Experience of Optimization of Medical Care for Women in Menopause with Dry Eye Syndrome

Purpose. Optimization of medical care for women in menopause with dry eye syndrome from the standpoint of experimental and clinical substantiation of combined technologies. Material and methods. The studies were carried out on a group of 72 patients (144 eyes) in the postmenopausal period with dry eye syndrome. The average age of women was 54.4±3.3 years. All patients, depending on the therapy, were divided into two groups. The first group (control) consisted of 34 women (68 eyes) who received only local daily monotherapy for 20 days – instillation of low-viscosity «artificial tear» preparations HyloComod. Patients of the main group were divided into 2 subgroups and used a combined treatment technology.
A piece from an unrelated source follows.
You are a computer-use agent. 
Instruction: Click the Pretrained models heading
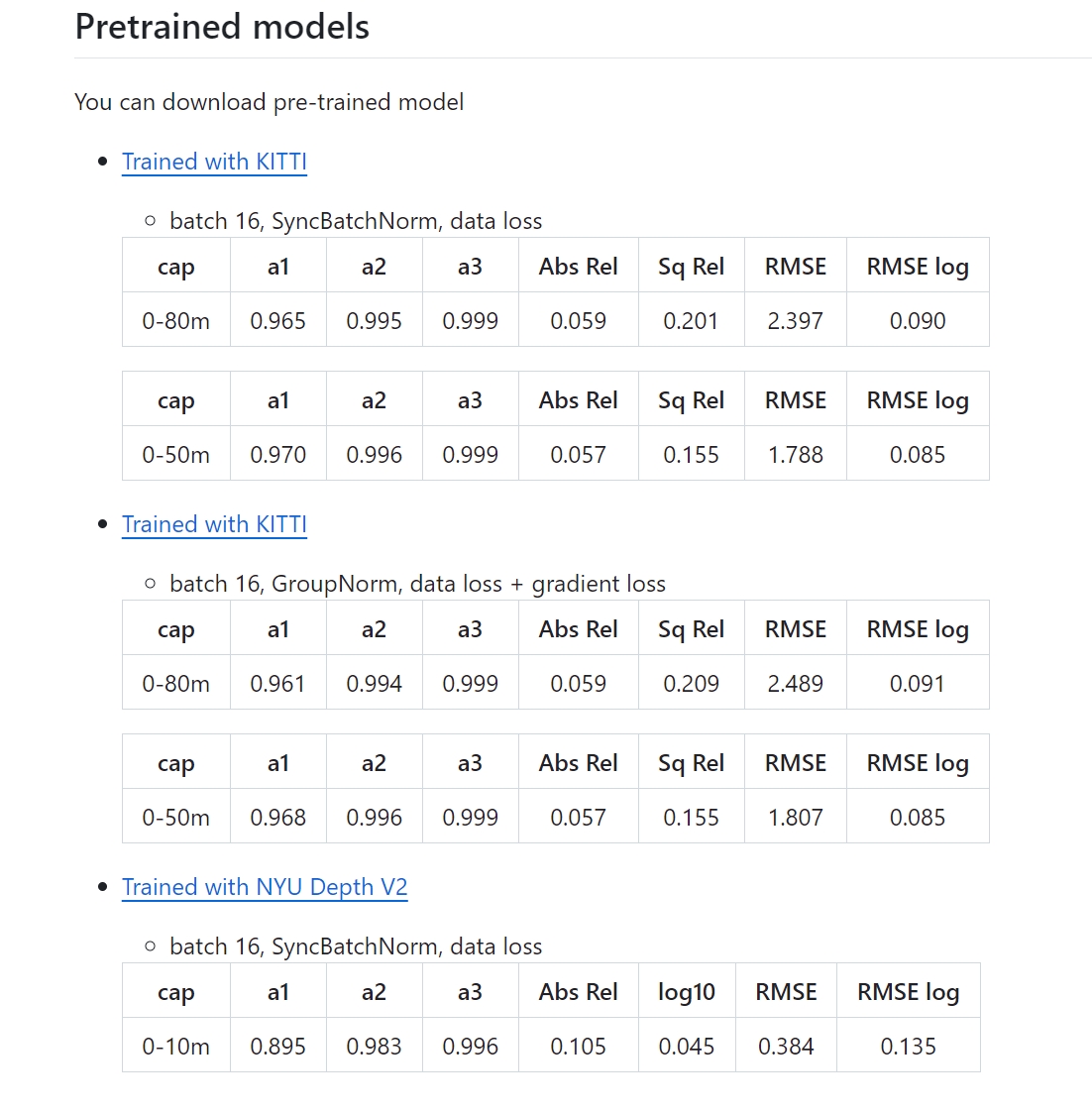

The first subgroup consisted of 21 patients (42 eyes), who, in addition to local daily therapy of the above drug, received a suis-organ complex preparation of estrogen-like orientation Ovarium compositum once every 3 months. The second subgroup included 17 patients (34 eyes) who received a treatment technology that included local daily therapy with artificial tears in combination with courses (once every 3 months) of exposure to the head area by a pulsed low-frequency electromagnetic field in combination with suis-organ complex preparation of estrogen-like orientation Ovarium compositum. Results. The combined treatment technology was well tolerated in all examined women. There were no complications or side effects. A significant increase in the main tear production in women of the main group made it possible to achieve a significantly more pronounced decrease in symptoms of subjective discomfort than in women in the control group. The achieved results of treatment of women in the main group persisted for 2.5–3 months, which determined the frequency of the courses of combination therapy with a frequency of twice every 6 months during the subsequent observation period. Conclusion. The course of combined therapy makes it possible to achieve significant relief of subjective manifestations of dry eye syndrome in postmenopausal women. The implementation of the therapeutic effect occurs, apparently, due to the synergism of the natural factors used, which makes it possible to significantly activate the compensatory and adaptive processes in the meibomian glands. Key words: dry eye syndrome of climacteric origin, combined treatment technology, estrogen deficiency, sex hormones.